Réalisateur de documentaires sur le cinéma, dénicheur de suppléments inédits et rares pour de nombreux éditeurs vidéo, Jérôme Wybon est désormais à la tête d’une nouvelle collection vidéo avec StudioCanal. Il nous explique de quoi il retourne.
Quelle est la genèse de cette nouvelle collection ?
L’idée trouve son origine au Festival Lumière à Lyon, lors d’une discussion avec l’équipe de Studiocanal au marché international du film classique. Je donnais déjà un coup de main sur les archives pour la collection Make My Day de Jean-Baptiste Thoret, et j’ai soumis l’idée de cette collection dédiée au cinéma français des années 70. L’idée a fait son chemin et le résultat est aujourd’hui dans les bacs.
Quelle était ta première ambition en proposant ce travail? Réhabiliter des films oubliés ou la recherche de suppléments inédits ?
Un peu des deux. Il y a d’abord la volonté de proposer des classiques en Blu-Ray, parfois peu ou pas du tout éditorialisés par le passé. Par exemple, Je sais rien mais je dirai tout n’avait connu qu’une édition dvd en 2002 sans aucun bonus. Il y a l’idée aussi de voir si ce film, souvent présenté comme un simple divertissement, ne nous raconte pas autre chose sur cet artiste, ses engagements, sur cette époque. Cela passe alors par les suppléments et archives souvent inédites, qui montrent comment la promotion des films s’est faite à l’époque. La présence d’un long Making of d’époque sur le tournage du film de Pierre Richard est l’une de mes grandes satisfactions sur cette première vague. Il n’a pas été vu depuis 40 ans. Et puis il y a un vraie curiosité de ma part pour tous ces films moins connus, parce qu’ils ont été des échecs commerciaux à leur sortie, ou parce qu’ils ont été mal distribués, mal reçus tout simplement, mais qui ont des casting extraordinaires, comme Trintignant ou Girardot.
Pour quelles raisons se focaliser uniquement sur les années 70 ? Que représente cette décennie dans le cinéma français ?
J’avais fait un documentaire sur Cannes 1968 et l’engagement politique des cinéastes français lors de cet événement, suivi par les états généraux du cinéma en juin 1968. Et je me suis intéressé par la suite aux conséquences de mai 1968 dans le cinéma français. Et tous les changements sociétaux, idéologiques qui ont découlé de mai 1968 se retrouvent très vite dans le cinéma français de l’époque, plus engagé, plus libre, plus irrévérencieux. Et donc, en se focalisant sur une unique décennie, on peut y voir une représentation assez juste de la société française de ces années-là, en plus de retrouver tous ces acteurs et actrices qu’on aime, parfois dans des films moins connus.

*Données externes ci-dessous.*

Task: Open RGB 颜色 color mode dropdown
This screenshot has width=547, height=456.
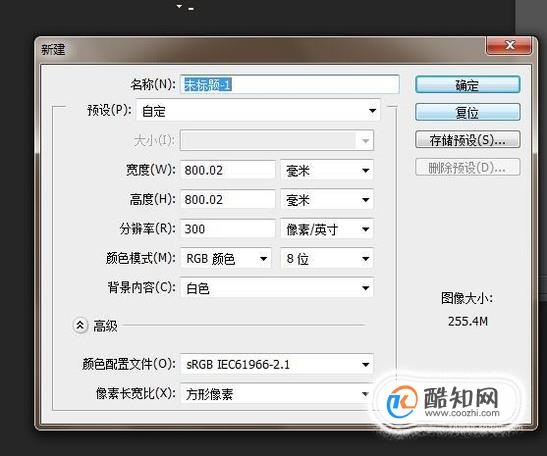Action: tap(226, 259)
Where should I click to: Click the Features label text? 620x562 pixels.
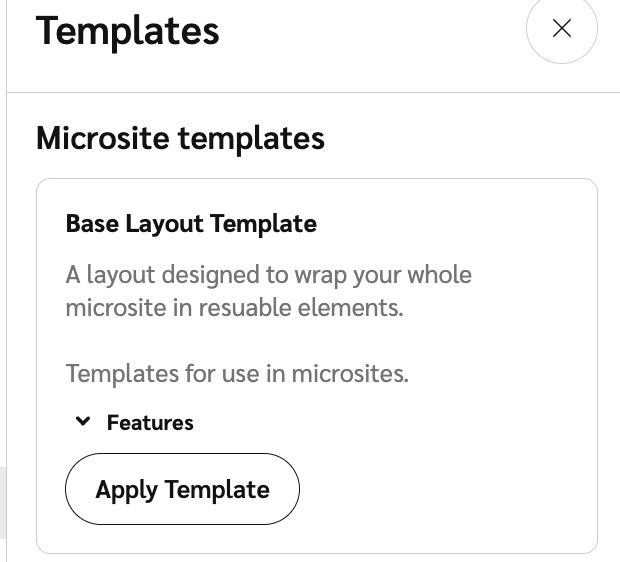coord(150,423)
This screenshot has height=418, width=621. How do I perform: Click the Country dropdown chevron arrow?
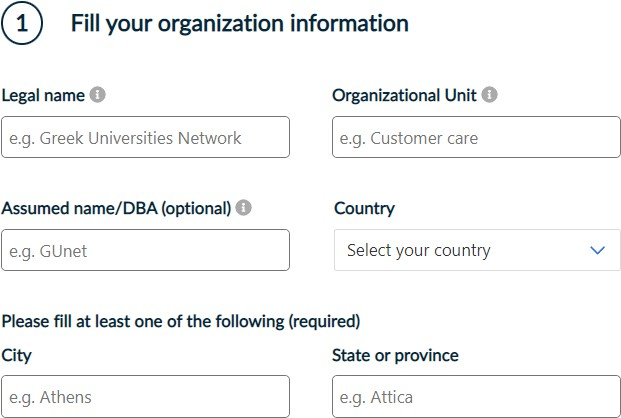(x=598, y=250)
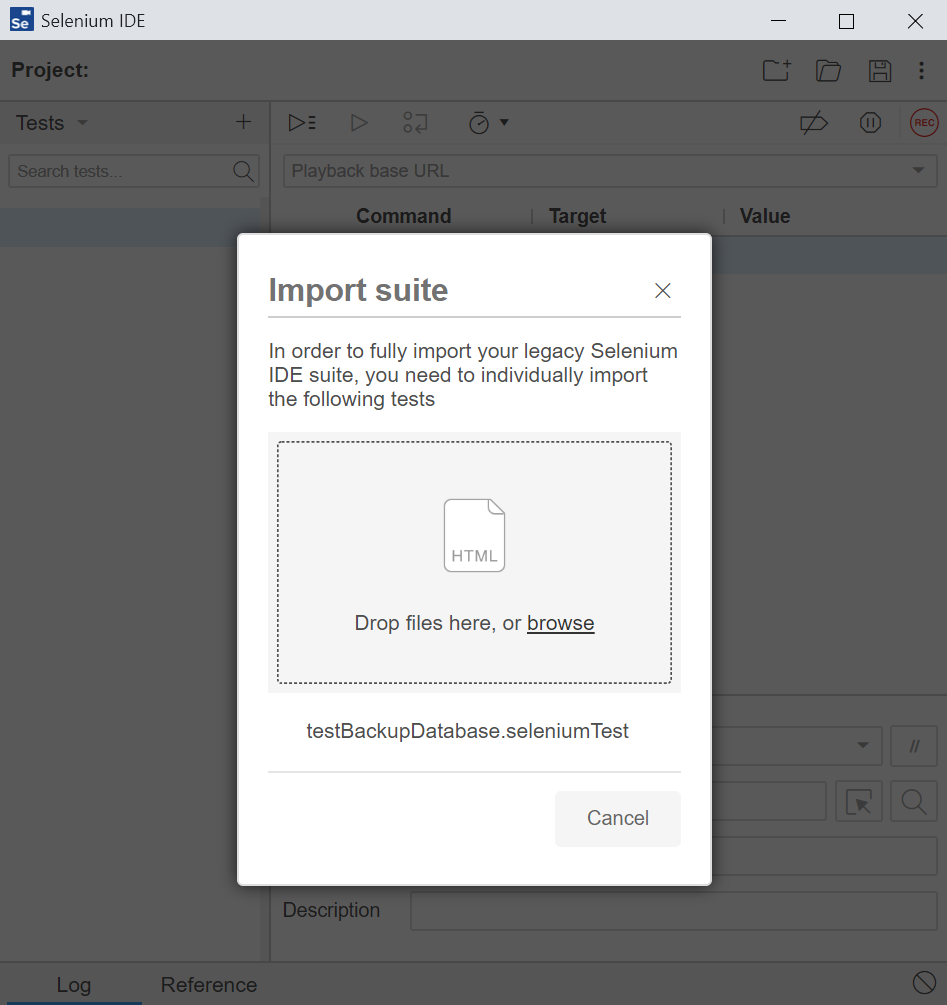The height and width of the screenshot is (1005, 947).
Task: Open the three-dot project options menu
Action: click(x=922, y=71)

Comment s’est opéré les choix de films ?
J’ai fait une première liste de titres qu’on a affiné ensuite avec les équipes de Studiocanal en fonction du matériel ou des droits disponibles mais je me souviens que Calmos était l’un des tous premiers titres que j’avais retenus. Et des titres au départ indisponibles se sont ajoutés, quand une restauration 4K a été lancée, comme sur La Vieille fille.
Les suppléments de la première salve sont très riches. Où es-tu allé déniché certaines pépites comme les scènes coupées pour Je sais rien mais je dirais tout. C’est courant d’avoir accès à ce genre de matériel ?
C’est assez rare en fait car tout était généralement détruit quelques mois après la sortie des films. C’est ainsi qu’on a perdu 45 minutes de scènes coupées des Bronzés font du ski. Ici, il s’agit d’une source 16mm dont il ne restait qu’un transfert vidéo un peu défraîchi mais la rareté de l’élément prime avant tout. Je devrais pouvoir proposer des scènes coupées sur d’autres titres, et peut-être un bêtisier sur l’un des titres.
Quelle sera la périodicité des salves de sorties?
Après la première vague de six titres en septembre dernier, Studiocanal sortira trois titres chaque trimestre. Le but est de mélanger des classiques attendus en Blu-Ray et des raretés, voire des inédits en vidéo. Défense de savoir de Nadine Trintignant était inédit en vidéo jusqu’ici.
Quels sont les prochains titres à paraître ?
Les Galettes de Pont-Aven, La Vieille fille et l’inédit L’Ordinateur des pompes funèbres.
Cette activité te permet-elle de continuer à travailler sur d’autres projets et si oui lesquels ?
Mon prochain documentaire, Philippe de Broca ou l’art de la mélancolie sera diffusé en décembre sur Ciné +, et je suis en plein montage d’un documentaire pour France 3.